As loyal and protective as she was, she surely felt the same as you because she knew she was loved.


----------



## tim_s_adams (Aug 9, 2017)

Sorry to hear this G, she sounds like a phenomenal dog! Run free Kaia!


----------



## Sabis mom (Mar 20, 2014)

Well that is heartbreaking. Sorry she had to go. I know she knew she was loved.
A lifetime is not enough.


----------



## dogma13 (Mar 8, 2014)

Awww 😢 So sorry to hear that G.Sincere condolences to you and your wife.


----------



## WNGD (Jan 15, 2005)

Beautiful dog. Thanks you for giving her a wonderful life and I know she returned the favor


----------



## Dunkirk (May 7, 2015)

My deepest sympathies, and respect, for allowing Kaia to go with dignity. I'm so very sorry for your loss.


----------



## doubleroll (Jul 5, 2011)

So sorry for your loss. Prayers to you and your family…


----------



## wolfy dog (Aug 1, 2012)

My condolences for losing your beautiful sweet dog. I know how it breaks your heart. Heal well.


----------



## car2ner (Apr 9, 2014)

We were just thinking about our Big-boy. It is getting to the point were we can normally talk about him without tearing up. 
It will feel odd without your girl for quite some time. So many of us understand. You have a treasure of great memories. If only there was time to make more.


----------



## Jax08 (Feb 13, 2009)

I'm so sorry, G. It just never gets easier. Hugs to all of you.


----------



## Barrie (Jul 5, 2021)

Love and best wishes to you all, and RIP beautiful Kaia. 💜


----------



## SuperG (May 11, 2013)

I appreciate all the supportive replies.......you're all very kind.

Enjoy the day,


SuperG


----------



## SMcN (Feb 12, 2021)

I will add my condolences with the others.
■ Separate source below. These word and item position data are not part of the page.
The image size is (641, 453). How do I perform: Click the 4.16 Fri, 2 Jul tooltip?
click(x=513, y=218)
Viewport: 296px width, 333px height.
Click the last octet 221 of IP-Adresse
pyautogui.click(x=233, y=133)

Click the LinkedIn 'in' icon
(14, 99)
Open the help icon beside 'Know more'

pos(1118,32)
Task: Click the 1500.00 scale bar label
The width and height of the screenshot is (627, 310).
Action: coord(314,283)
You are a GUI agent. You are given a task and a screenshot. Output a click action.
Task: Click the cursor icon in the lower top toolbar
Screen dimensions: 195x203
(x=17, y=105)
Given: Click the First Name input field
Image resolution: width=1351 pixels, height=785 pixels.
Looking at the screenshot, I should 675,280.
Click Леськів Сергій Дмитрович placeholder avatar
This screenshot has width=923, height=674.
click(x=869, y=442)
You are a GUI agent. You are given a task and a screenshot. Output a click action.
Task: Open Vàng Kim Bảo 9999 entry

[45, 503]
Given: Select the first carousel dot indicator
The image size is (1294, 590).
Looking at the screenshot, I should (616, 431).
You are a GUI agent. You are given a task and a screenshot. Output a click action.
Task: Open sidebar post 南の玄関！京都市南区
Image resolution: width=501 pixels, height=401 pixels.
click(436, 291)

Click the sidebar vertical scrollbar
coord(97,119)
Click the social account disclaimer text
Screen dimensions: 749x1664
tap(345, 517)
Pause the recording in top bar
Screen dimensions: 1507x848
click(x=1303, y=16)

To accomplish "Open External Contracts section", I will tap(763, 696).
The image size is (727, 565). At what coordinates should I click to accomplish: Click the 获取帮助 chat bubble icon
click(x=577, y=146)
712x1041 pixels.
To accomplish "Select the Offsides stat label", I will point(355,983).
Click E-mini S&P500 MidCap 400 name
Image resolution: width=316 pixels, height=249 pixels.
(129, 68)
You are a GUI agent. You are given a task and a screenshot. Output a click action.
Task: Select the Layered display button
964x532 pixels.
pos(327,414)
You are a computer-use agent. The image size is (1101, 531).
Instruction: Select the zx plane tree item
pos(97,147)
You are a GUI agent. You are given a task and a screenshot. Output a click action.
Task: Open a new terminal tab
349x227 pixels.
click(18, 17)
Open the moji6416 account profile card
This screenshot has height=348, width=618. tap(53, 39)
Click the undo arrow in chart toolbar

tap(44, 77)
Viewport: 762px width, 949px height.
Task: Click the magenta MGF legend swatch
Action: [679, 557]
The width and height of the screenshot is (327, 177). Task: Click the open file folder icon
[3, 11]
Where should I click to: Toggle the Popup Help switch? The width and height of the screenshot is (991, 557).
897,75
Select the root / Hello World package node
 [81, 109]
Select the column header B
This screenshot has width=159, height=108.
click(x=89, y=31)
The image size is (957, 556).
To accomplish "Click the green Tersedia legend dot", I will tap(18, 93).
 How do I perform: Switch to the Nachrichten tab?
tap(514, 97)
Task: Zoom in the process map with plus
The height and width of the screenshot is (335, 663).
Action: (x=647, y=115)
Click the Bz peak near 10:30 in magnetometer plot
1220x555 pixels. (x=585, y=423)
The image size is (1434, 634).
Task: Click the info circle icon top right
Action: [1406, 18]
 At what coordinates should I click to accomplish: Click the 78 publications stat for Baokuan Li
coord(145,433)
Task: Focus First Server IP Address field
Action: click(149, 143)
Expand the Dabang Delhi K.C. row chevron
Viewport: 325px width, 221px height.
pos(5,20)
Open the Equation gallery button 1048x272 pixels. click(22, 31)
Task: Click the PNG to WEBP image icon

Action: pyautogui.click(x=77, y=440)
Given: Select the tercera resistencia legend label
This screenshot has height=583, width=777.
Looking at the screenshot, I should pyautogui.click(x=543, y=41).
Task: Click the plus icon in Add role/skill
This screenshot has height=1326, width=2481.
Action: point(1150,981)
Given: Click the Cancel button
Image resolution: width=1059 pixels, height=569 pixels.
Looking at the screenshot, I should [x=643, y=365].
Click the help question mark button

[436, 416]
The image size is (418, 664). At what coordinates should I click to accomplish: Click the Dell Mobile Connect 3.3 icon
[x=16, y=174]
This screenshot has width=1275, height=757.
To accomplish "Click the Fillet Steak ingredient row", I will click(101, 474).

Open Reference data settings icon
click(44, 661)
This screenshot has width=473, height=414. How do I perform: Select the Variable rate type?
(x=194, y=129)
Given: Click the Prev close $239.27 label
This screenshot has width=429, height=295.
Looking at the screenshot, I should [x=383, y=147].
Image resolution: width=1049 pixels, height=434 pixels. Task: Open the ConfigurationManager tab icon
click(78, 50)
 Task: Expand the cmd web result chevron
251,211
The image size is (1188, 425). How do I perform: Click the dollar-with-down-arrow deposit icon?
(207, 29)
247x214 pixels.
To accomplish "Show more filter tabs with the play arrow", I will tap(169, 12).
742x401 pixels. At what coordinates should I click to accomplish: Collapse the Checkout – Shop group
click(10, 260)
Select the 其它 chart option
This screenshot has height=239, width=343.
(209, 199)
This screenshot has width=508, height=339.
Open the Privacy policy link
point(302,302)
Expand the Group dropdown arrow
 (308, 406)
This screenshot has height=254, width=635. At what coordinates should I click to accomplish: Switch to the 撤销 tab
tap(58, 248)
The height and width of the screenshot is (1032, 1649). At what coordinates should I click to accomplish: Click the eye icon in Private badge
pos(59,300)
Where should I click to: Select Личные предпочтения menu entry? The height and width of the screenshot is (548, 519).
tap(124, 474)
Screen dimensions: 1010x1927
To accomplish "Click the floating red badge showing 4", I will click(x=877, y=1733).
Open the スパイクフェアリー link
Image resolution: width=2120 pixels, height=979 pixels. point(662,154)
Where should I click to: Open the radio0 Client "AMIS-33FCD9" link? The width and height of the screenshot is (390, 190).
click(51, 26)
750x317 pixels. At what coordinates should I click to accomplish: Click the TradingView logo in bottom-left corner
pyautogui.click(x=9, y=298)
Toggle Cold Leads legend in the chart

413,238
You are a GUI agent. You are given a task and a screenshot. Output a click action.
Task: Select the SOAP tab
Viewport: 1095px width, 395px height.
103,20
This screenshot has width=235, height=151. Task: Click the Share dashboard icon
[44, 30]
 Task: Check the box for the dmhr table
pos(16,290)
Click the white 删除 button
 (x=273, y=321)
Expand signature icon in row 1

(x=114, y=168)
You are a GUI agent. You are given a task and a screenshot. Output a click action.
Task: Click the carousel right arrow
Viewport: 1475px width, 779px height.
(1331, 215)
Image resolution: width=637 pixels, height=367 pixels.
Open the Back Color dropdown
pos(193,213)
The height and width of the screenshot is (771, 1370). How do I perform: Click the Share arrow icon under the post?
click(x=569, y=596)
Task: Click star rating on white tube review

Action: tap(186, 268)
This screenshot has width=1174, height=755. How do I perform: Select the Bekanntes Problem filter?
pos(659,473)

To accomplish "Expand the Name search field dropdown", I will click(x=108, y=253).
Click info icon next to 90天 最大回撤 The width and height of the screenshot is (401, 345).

Your tribute to your beautiful, exceptional companion was superb. Treasure the memories you made together.


----------



## Cassidy's Mom (Mar 30, 2003)

I’m so sorry. What a gorgeous dog.


----------



## RMK1 (10 mo ago)

Looks like you were all blessed to have each other in your life!


----------



## BCasey199 (11 mo ago)

How magnificent. Take the pain of loss as a fair trade for all the joy and love you gave each other. Hang in there.


----------



## mikegray660 (Jan 31, 2018)

beautiful 
may your heart healing quickly - i'm sure you will cherish the memories of such a magnificent girl


----------



## Saphire (Apr 1, 2005)

I’m so sorry 💔 they are never with us long enough.


----------